6.2 INCENTIVES, CONCESSIONS & STIMULUS PROGRAMS
· The present Incentive / Concession Legislation will be encompassed in the SME Act;
· The SME Act will outline new incentives and concessions that would be received by SMEs for developing innovative products and services that contribute to the country’s economic development;
· The SME Act will introduce stimulus programs that will be available to selective SMEs to mitigate the negative impact of future recessions. SMEs must be “socially responsible”, maintain a specific employment level and show signs of vitality;
· The SME Act will explicitly indicate which SMEs are eligible for incentives, concessions and stimulus packages.

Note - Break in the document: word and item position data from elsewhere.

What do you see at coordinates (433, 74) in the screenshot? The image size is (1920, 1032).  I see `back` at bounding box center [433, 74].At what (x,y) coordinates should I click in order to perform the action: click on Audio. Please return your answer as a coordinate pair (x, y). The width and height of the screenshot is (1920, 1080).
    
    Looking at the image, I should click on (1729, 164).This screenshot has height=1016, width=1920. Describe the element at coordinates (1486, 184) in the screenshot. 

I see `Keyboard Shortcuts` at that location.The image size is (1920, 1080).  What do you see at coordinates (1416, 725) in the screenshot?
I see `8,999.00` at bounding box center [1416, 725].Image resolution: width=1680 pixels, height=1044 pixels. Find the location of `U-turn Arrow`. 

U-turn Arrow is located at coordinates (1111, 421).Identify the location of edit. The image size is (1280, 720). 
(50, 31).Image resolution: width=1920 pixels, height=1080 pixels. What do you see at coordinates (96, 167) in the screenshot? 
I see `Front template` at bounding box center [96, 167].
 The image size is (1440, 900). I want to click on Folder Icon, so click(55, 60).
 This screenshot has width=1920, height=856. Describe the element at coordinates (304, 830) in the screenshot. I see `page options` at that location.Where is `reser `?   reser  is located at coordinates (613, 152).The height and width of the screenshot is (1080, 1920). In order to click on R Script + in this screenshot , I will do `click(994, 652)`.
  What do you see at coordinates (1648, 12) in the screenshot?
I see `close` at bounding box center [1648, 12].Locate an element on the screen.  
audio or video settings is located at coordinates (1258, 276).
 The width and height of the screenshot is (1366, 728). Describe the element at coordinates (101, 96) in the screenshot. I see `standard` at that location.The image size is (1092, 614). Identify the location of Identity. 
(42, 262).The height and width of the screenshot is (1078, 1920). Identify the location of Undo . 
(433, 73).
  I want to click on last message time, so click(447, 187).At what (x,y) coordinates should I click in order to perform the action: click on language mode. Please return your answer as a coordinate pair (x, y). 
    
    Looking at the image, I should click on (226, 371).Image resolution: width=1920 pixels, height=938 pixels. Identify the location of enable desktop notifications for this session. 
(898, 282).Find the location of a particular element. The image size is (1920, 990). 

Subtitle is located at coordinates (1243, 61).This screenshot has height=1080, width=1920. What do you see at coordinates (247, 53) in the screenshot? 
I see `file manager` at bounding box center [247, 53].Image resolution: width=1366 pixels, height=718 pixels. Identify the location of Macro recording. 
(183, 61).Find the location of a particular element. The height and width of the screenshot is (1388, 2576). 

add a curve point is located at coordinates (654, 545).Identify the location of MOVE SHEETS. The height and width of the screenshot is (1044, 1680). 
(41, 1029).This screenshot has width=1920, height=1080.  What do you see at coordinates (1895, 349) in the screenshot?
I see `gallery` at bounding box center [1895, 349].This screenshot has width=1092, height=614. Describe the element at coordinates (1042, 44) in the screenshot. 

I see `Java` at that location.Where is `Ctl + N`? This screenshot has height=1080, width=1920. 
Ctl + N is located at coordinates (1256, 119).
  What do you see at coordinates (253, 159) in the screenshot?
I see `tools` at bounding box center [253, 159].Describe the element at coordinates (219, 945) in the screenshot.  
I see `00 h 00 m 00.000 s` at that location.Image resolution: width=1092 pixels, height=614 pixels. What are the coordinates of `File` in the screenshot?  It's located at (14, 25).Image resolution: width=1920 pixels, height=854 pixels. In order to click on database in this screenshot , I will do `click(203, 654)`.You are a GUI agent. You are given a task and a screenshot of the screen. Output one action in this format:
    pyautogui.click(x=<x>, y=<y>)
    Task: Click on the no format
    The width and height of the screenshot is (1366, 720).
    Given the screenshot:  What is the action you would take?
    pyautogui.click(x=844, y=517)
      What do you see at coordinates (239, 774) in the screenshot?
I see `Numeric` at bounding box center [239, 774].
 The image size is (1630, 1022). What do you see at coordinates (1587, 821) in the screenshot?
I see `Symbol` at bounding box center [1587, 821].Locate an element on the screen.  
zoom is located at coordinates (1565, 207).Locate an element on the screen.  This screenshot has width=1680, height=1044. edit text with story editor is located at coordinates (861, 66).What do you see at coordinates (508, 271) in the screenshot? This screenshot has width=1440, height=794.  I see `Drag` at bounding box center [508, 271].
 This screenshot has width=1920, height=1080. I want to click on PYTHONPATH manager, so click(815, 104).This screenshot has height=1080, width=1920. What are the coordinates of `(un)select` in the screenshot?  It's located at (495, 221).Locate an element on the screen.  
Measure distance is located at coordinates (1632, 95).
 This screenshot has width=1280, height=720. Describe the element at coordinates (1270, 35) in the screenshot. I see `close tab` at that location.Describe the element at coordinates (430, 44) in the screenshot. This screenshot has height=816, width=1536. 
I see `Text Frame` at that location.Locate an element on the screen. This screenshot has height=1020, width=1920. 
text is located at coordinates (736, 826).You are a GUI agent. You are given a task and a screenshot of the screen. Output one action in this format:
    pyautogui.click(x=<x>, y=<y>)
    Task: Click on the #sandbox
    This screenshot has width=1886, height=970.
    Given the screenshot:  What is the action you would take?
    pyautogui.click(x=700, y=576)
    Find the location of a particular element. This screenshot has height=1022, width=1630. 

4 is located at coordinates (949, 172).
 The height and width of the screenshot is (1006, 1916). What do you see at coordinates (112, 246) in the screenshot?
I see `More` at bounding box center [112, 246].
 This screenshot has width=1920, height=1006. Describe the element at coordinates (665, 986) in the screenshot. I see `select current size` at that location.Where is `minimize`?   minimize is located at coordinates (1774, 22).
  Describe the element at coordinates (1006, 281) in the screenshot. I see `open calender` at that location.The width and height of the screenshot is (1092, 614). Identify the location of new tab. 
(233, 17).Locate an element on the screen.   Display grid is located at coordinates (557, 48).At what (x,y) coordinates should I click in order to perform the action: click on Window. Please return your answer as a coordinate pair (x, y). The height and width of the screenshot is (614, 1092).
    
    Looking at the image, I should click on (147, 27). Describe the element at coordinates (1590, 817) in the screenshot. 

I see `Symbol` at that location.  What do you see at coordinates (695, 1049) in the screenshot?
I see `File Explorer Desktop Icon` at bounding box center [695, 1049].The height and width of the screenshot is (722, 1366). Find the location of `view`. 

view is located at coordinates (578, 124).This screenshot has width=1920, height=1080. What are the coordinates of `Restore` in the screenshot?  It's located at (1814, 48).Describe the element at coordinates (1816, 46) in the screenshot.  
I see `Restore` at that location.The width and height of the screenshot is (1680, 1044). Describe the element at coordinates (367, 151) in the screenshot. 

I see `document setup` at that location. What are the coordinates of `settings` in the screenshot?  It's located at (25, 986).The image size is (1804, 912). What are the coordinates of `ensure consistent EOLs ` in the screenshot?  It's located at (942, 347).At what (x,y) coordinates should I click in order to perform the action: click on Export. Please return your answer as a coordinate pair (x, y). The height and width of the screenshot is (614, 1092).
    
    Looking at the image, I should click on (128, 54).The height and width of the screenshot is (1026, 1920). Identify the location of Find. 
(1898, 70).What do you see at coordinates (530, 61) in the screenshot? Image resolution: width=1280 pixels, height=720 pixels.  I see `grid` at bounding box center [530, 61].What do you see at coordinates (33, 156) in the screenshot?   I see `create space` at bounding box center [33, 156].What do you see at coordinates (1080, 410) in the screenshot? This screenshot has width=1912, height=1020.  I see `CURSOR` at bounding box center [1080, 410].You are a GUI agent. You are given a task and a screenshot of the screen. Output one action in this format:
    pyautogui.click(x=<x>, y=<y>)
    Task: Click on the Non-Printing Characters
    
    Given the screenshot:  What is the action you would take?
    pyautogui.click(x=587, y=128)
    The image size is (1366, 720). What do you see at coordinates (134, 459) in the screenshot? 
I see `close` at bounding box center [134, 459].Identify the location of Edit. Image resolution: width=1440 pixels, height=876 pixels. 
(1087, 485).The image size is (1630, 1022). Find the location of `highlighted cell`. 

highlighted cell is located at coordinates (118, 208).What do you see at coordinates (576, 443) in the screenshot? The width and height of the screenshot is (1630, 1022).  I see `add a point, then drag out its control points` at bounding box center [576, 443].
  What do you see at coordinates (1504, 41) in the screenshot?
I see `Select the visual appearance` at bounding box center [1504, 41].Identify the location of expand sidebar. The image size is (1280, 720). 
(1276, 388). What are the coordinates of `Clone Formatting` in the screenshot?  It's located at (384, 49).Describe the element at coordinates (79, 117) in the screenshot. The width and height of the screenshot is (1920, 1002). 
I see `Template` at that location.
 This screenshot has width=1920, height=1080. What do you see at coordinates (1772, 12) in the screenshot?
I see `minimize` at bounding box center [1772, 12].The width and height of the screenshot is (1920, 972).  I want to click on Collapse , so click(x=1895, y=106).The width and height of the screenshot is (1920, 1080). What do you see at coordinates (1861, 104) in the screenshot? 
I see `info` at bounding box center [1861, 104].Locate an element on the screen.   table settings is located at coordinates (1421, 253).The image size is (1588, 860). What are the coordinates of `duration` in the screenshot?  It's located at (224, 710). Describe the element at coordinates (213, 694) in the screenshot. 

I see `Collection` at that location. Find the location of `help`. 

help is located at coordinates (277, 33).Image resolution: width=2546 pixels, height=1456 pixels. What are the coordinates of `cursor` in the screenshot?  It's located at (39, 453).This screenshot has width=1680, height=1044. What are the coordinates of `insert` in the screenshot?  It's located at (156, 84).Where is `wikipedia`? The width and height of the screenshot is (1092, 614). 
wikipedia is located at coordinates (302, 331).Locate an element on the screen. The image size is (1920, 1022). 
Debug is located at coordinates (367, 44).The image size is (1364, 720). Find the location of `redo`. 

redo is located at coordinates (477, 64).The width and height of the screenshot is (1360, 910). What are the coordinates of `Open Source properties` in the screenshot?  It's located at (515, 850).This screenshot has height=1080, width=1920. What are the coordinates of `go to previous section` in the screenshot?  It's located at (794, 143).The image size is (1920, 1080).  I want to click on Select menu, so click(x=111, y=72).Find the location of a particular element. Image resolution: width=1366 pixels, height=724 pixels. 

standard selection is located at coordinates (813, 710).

6.3 NATIONAL SME FINANCIAL FUNDING SCHEME
· The Government has Allocated $25 Million ( $5 Million Annually) allocated for Grants and Loans to SME development. Government lending agencies, commercial banks, credit unions and other financial lending institutions should collaborate and pool together resources to develop a National SME Financial Lending Scheme (NFS). This NFS will make it easy to access capital for various stages of SMEs’ life cycle (Introductory, Growth, Restructuring, Recovery etc.);
· The NFS will have clear policies, and loan packages will be categorized into specific programs based on financial requirements (needs); and
· The NFS should be properly overseen by SBDC
6.4 TECHNICAL TRAINING & BUSINESS SUPPORT PROGRAMS
· Management, marketing, human resources, computer, finance, accounting and entrepreneurship training will be provided at affordable prices;
· Business Support Programs (BSPs) will be available to all SMEs. SMEs will have access to accountants, lawyers, business, marketing, human resources, information technology and financial consultants who sign up and are approved by SBDC to offer their services at affordable rates;
· Business coaches and consultants will be assigned to SMEs on a need-by-need or contractual bases; and
· Technical training, BSPs and financial funding will be linked together so that SMEs will have a greater chance to operate viable businesses.
The major benefit of the SME Act will be that, through its aggressive financial and overall SME support policies, the Bahamian economy would become diversified and hence, be more protected against future recessions.